======== Selected text

Some members of an online forum are upset the CRTC is posting personal information on its website along with participants' comments, potentially leaving them vulnerable to identity thieves and spammers.

The Canadian Radio-television and Telecommunications Commission doesn't automatically collect personal information from individuals but it does ask for names, addresses and phone numbers from people who submit comments online and by other means in the regulator's public proceedings.

Members of the online forum at DSLReports.com, a website devoted to consumer broadband information and news, became concerned particularly about the personal data published on the CRTC's website when individuals voiced their opinion about Bell Canada.

"What kind of worries me about all of this, is that people's real names, email addresses and phone numbers are in some of these comments … ripe to be harvested," oxymoron69 wrote. "Is this normal that they'd publicize the personal details and contact info of those who speak out against Bell?"

"I don't think it's very wise to publish lists and lists of information that can be accessed by telemarketers, identity thieves and so on," El Quintron wrote.

A CRTC spokeswoman declined to comment, referring instead to the site's privacy statement, which users must agree to before submitting comments.

================
======== Entries supplied

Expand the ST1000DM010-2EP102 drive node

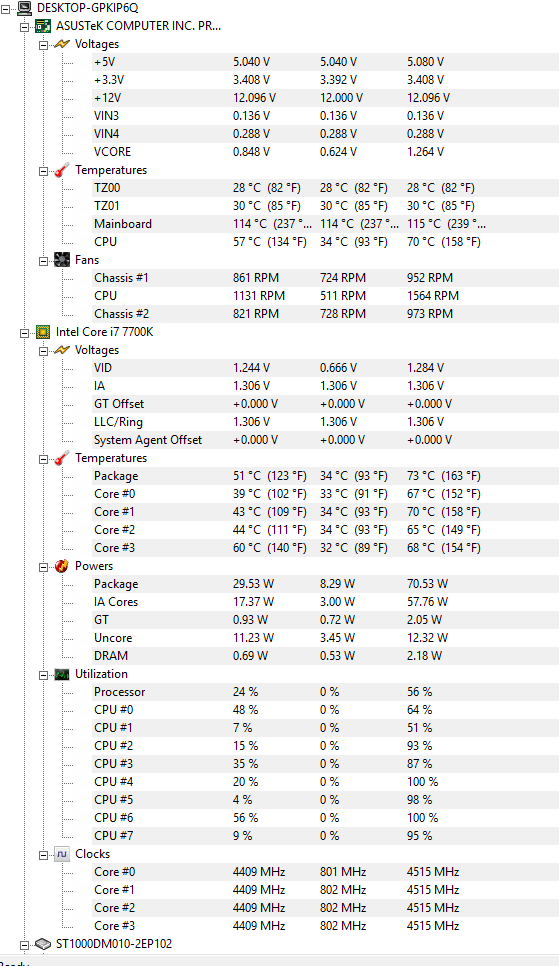[25, 944]
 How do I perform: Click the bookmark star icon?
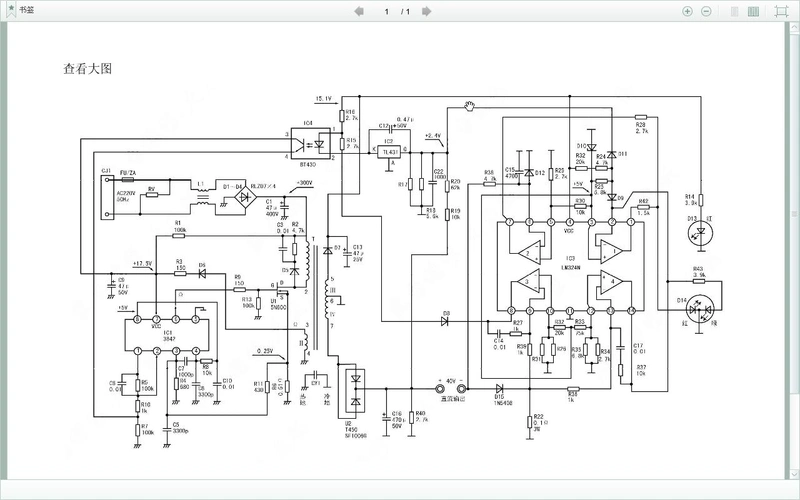[x=10, y=11]
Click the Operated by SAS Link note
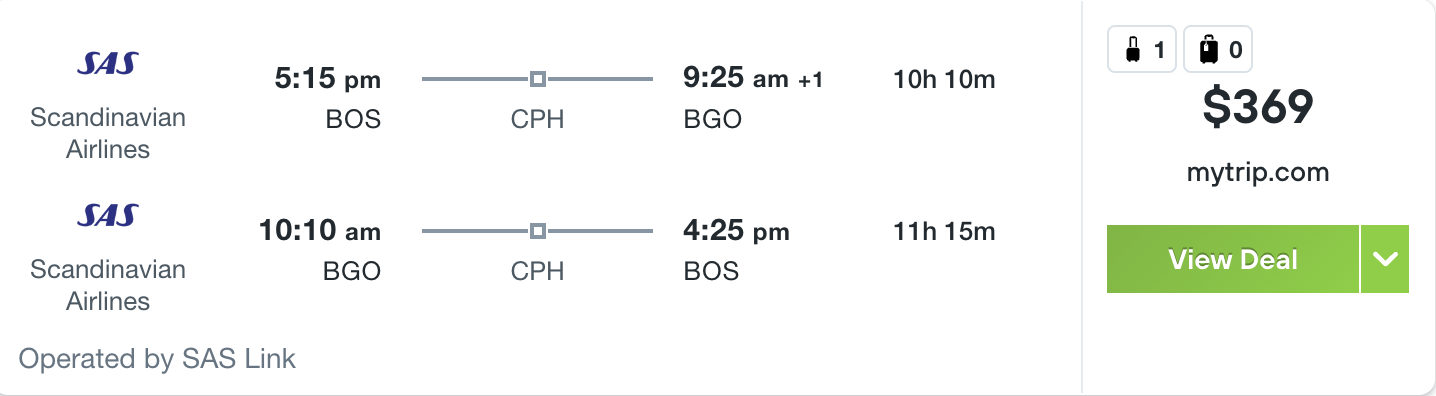 click(x=157, y=359)
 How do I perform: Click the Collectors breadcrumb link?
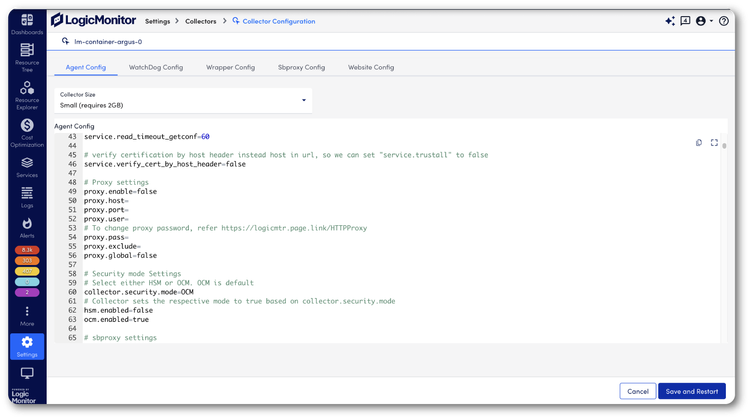pos(200,21)
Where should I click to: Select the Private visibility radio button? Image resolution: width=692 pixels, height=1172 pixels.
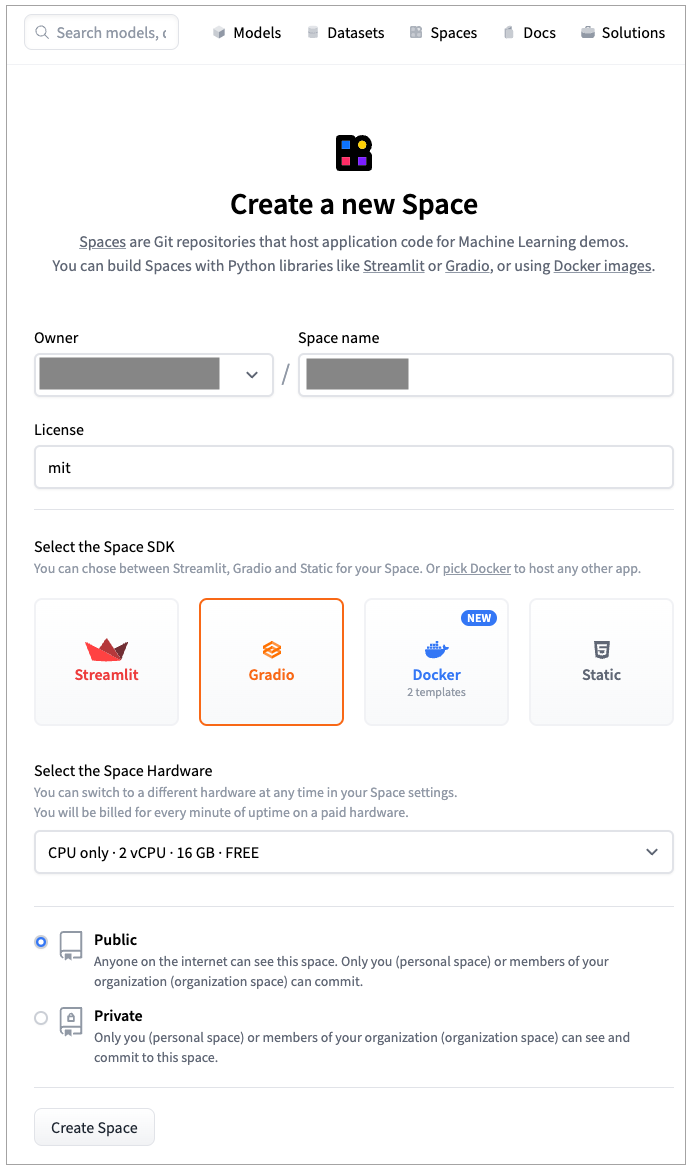pos(41,1018)
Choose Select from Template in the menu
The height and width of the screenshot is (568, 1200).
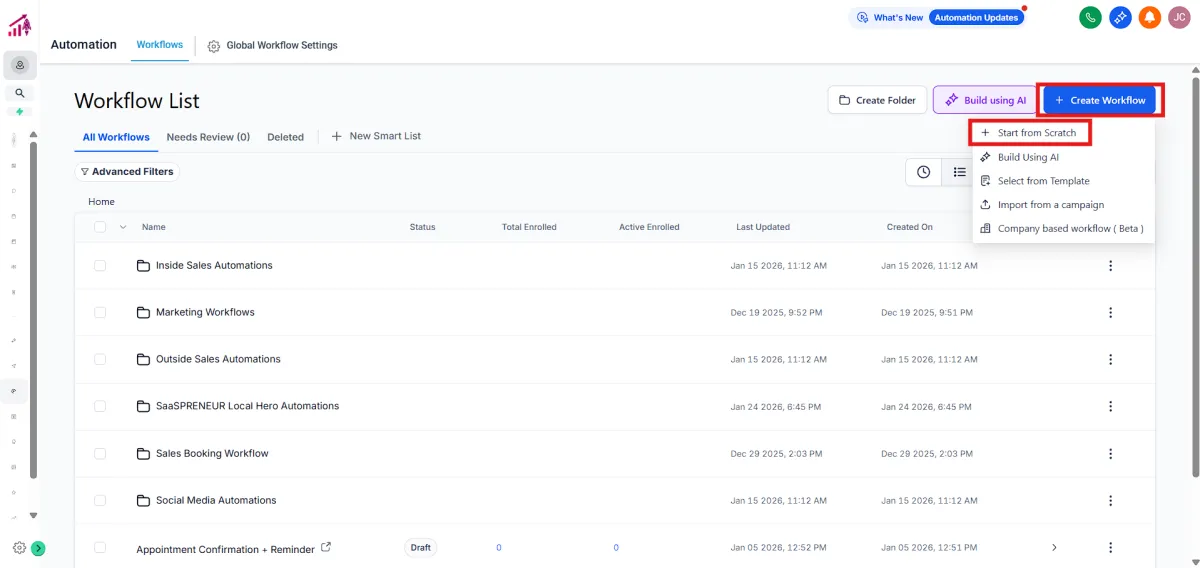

================

Questions:
• 1. From the CRTC article, reproduce the passage starting at "The Canadian Radio-television" and ending at "regulator's public proceedings.".
• 2. According to the CRTC article, what personal details does the commission ask for from people who submit comments in its public proceedings? List each one.
Answer from the CRTC article only.

Solved tasks:
• 1.
The Canadian Radio-television and Telecommunications Commission doesn't automatically collect personal information from individuals but it does ask for names, addresses and phone numbers from people who submit comments online and by other means in the regulator's public proceedings.

• 2.
- Names
- Addresses
- Phone numbers